TASK PROMPT: Rewrite the listing from the line with "You are a GUI" through the end, putting "screen capture" wherever "screenshot" appears and changing nothing else. Leave the pictures out of your answer.
+++ RECORDS SUPPLIED
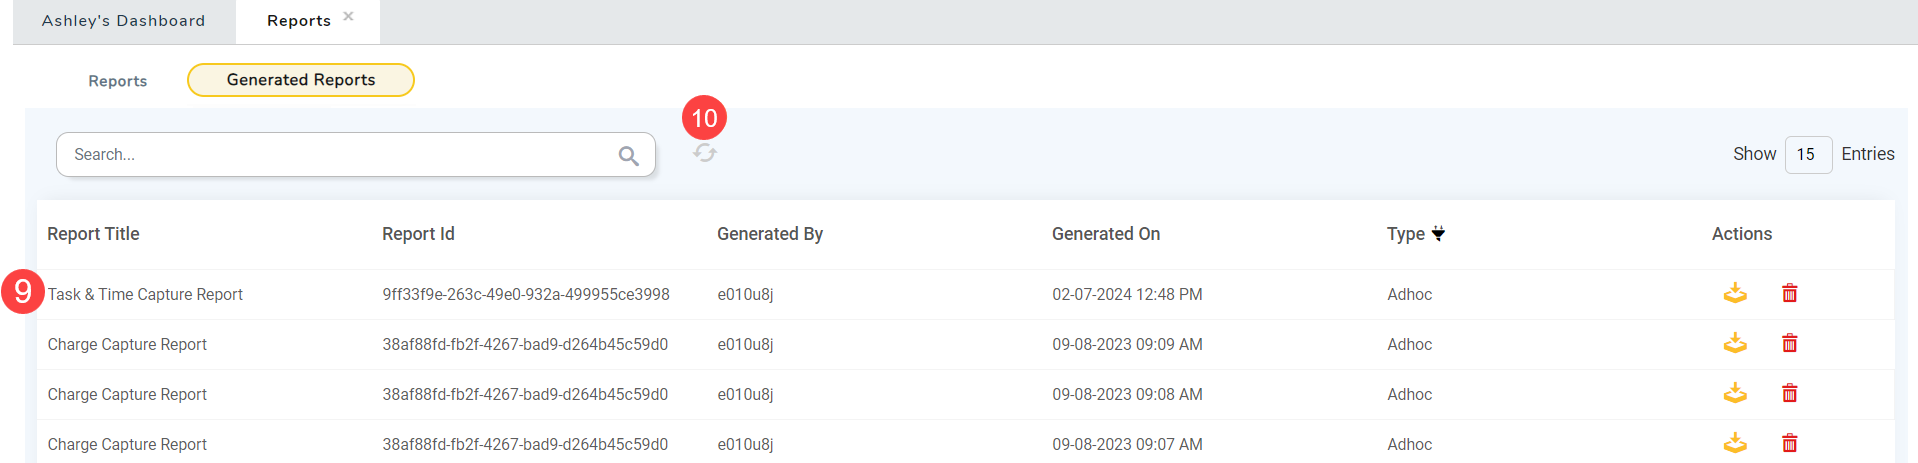This screenshot has width=1918, height=463.
Task: Switch to Ashley's Dashboard tab
Action: point(123,21)
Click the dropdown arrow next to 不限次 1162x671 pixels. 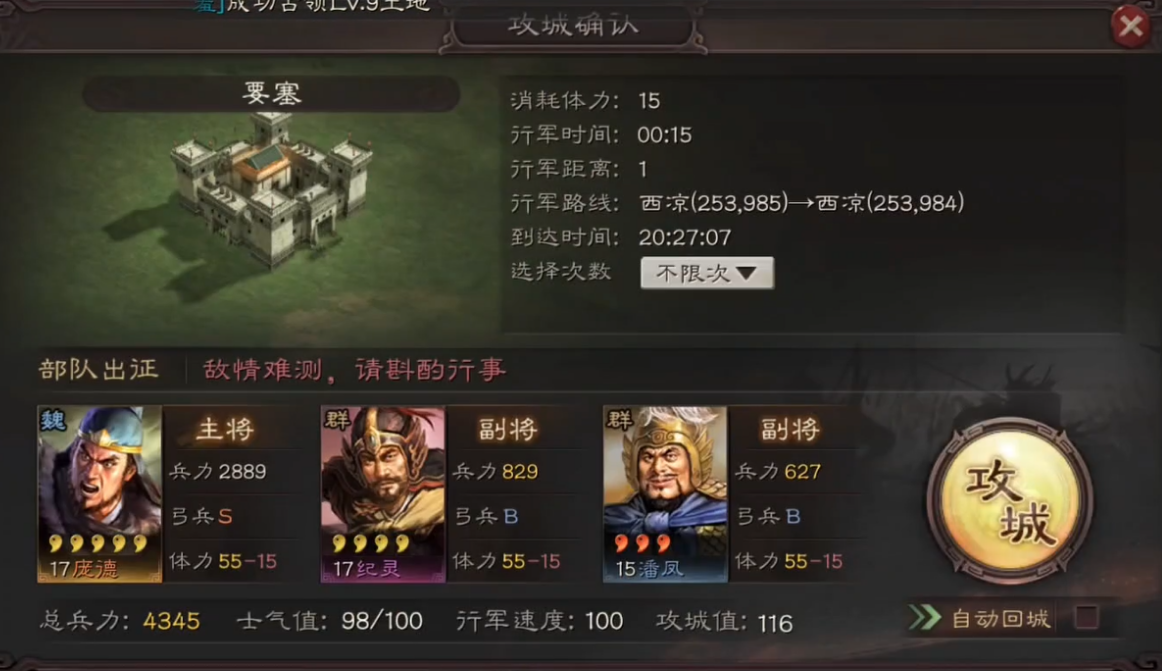point(747,273)
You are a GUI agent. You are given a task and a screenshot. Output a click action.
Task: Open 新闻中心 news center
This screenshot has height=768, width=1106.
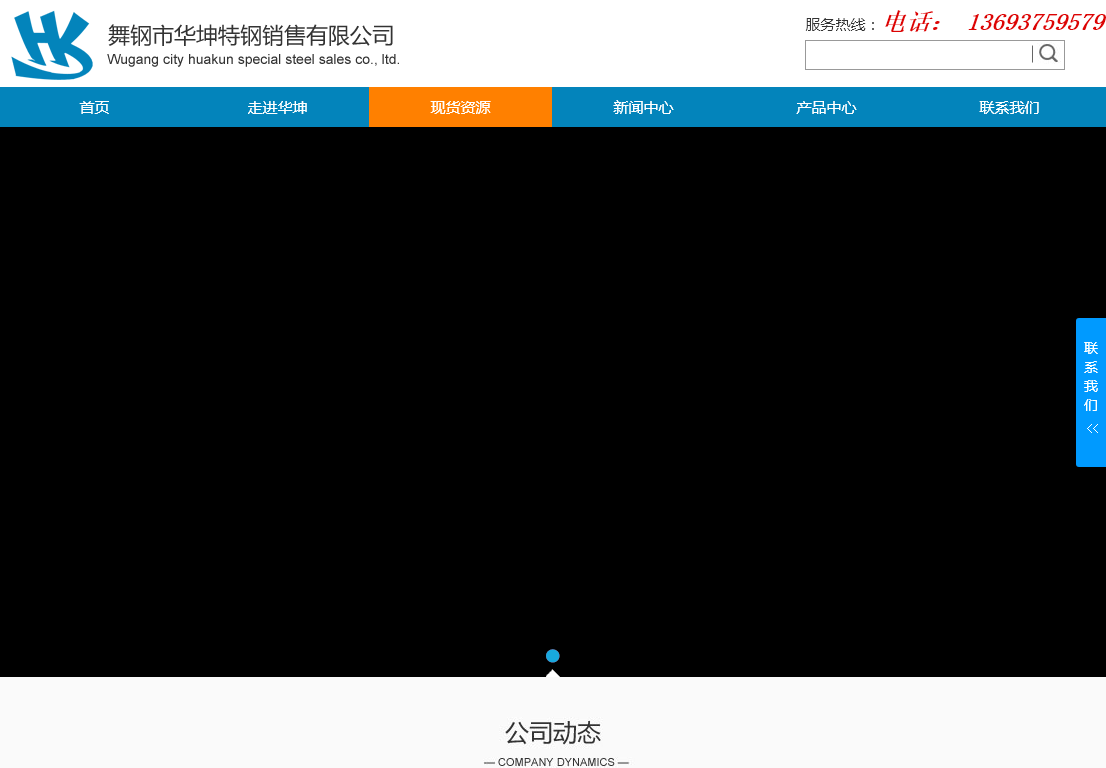click(643, 108)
++++++
RESULT OF THIS EXERCISE:
You are a GUI agent. You are given a task and a screen capture. Output a click action.
Task: Open 新闻中心 news center
This screen capture has height=768, width=1106.
click(643, 108)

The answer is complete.